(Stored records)
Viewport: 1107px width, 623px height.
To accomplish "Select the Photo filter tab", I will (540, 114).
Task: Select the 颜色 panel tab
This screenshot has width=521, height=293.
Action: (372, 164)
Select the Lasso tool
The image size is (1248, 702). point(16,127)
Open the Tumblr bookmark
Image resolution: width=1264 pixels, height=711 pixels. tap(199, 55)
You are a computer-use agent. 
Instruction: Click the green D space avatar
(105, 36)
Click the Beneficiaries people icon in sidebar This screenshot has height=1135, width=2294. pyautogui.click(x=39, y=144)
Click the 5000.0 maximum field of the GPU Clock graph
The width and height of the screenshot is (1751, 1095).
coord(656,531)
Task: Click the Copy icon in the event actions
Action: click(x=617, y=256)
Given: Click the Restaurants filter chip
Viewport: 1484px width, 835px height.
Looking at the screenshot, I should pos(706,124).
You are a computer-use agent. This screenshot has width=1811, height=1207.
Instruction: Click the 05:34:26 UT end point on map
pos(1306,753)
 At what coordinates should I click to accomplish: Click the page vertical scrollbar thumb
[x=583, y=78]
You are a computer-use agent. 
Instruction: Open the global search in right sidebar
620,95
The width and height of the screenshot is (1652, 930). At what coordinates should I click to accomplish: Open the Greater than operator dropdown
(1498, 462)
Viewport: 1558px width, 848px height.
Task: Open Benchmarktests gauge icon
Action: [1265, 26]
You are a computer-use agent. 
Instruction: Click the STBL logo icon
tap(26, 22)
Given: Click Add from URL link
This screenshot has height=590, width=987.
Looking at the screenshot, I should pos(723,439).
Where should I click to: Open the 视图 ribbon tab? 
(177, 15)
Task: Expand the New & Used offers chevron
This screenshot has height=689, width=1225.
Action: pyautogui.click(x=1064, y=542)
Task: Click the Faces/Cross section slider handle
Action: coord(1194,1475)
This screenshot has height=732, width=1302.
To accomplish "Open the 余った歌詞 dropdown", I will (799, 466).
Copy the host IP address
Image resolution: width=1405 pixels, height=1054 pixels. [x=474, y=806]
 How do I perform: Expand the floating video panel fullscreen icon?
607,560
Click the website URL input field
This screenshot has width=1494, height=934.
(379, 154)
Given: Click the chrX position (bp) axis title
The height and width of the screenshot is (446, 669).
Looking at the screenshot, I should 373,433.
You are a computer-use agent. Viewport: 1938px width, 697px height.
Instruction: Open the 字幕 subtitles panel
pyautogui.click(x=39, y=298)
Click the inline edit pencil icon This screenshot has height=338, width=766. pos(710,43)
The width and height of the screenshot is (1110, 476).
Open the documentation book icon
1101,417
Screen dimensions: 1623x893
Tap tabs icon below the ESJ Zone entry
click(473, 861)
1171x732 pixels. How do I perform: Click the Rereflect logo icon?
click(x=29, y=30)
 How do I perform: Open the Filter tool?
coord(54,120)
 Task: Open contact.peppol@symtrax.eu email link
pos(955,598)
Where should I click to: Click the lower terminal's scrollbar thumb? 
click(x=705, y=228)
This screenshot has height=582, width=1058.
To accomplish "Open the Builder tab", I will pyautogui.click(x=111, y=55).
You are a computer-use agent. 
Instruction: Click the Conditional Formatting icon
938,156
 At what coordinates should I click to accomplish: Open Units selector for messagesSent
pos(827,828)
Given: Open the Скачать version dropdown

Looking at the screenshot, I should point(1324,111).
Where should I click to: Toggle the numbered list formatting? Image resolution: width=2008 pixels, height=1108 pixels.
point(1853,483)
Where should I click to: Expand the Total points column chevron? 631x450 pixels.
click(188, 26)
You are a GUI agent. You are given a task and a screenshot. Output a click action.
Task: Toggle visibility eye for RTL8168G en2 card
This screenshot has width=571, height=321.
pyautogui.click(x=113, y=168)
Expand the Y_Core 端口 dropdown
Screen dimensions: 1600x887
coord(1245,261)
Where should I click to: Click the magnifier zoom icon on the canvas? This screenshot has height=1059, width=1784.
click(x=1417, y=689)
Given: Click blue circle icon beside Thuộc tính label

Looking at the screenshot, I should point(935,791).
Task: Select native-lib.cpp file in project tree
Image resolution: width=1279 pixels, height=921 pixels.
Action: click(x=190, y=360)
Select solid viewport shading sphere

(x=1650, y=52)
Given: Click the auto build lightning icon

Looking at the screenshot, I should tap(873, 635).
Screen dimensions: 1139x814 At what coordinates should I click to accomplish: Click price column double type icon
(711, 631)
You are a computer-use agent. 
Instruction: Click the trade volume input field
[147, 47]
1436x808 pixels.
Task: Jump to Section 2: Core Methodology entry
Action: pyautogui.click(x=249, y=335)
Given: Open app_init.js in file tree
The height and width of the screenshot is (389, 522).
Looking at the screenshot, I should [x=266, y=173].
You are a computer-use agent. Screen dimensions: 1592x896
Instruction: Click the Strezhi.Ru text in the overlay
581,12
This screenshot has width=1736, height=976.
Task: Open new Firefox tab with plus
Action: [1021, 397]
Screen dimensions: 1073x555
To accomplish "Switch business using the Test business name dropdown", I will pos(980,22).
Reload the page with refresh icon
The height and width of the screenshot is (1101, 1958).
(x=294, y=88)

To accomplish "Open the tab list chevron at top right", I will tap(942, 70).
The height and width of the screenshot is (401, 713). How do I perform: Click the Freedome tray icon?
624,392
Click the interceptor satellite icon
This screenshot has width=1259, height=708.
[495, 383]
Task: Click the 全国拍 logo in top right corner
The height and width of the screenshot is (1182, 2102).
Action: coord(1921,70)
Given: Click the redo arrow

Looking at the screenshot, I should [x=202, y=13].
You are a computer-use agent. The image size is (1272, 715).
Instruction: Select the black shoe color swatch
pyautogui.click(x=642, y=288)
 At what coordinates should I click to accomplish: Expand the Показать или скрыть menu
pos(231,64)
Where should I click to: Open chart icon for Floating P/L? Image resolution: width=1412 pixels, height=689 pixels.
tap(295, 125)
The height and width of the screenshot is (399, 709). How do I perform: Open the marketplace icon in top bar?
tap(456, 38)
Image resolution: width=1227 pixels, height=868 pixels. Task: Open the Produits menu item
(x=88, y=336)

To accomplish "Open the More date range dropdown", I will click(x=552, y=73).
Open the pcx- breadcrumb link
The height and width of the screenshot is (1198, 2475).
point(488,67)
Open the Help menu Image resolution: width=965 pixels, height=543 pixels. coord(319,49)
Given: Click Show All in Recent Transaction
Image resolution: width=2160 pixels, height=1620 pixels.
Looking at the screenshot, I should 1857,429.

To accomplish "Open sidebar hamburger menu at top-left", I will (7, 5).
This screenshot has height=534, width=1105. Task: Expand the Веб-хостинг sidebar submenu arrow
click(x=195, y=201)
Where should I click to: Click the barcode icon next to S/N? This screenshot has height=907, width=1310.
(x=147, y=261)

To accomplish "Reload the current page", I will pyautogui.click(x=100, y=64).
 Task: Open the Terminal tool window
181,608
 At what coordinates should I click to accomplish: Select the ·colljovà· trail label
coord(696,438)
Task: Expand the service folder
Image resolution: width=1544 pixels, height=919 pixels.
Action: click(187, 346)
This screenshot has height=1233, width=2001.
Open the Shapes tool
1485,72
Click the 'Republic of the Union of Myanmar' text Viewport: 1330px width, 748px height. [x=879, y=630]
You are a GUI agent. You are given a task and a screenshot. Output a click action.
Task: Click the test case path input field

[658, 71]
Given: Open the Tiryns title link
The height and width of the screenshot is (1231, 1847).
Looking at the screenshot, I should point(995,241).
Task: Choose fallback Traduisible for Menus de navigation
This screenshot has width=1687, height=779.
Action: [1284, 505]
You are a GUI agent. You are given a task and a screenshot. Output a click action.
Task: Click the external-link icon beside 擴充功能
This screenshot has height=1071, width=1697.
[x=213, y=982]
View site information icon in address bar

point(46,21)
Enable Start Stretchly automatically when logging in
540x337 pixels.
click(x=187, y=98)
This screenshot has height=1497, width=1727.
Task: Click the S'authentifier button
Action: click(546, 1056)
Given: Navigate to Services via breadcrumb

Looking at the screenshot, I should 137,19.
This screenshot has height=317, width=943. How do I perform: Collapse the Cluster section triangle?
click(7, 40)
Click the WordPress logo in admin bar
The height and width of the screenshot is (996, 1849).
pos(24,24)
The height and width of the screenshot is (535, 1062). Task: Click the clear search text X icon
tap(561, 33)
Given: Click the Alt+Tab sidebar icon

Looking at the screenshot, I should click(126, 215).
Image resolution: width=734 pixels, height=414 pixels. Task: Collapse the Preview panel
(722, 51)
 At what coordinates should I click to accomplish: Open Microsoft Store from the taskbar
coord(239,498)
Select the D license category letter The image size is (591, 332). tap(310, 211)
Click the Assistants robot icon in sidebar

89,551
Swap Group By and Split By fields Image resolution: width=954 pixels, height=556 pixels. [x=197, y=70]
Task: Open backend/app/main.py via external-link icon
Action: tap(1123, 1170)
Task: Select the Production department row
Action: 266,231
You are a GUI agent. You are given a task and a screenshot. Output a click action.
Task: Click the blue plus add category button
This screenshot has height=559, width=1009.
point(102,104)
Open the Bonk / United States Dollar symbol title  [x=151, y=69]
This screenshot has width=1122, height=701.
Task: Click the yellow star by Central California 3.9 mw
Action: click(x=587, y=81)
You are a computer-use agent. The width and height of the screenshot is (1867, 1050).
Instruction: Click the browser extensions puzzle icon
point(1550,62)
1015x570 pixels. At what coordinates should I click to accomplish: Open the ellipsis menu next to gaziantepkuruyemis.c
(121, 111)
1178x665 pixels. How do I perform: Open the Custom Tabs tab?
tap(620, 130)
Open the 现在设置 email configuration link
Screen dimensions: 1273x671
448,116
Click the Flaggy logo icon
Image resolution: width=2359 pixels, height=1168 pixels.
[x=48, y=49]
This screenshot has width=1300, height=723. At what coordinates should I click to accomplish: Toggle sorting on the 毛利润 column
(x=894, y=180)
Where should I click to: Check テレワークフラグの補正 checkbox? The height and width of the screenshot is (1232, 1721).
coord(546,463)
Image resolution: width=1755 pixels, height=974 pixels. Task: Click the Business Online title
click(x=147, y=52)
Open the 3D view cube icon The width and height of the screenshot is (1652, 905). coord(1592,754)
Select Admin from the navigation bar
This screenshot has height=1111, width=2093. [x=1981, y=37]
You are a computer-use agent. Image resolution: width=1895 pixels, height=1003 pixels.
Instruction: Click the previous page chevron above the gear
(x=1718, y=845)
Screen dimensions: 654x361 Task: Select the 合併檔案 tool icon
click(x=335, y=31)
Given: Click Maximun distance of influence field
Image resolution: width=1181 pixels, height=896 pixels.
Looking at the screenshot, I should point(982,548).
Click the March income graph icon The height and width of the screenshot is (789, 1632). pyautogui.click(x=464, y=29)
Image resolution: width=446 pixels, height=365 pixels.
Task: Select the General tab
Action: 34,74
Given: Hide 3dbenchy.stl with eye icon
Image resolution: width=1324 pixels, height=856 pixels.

## Problem to solve:
Copy whichever lines of the records above contain the word "tree".

## Answer for the task:
Task: Select native-lib.cpp file in project tree
Given: Open app_init.js in file tree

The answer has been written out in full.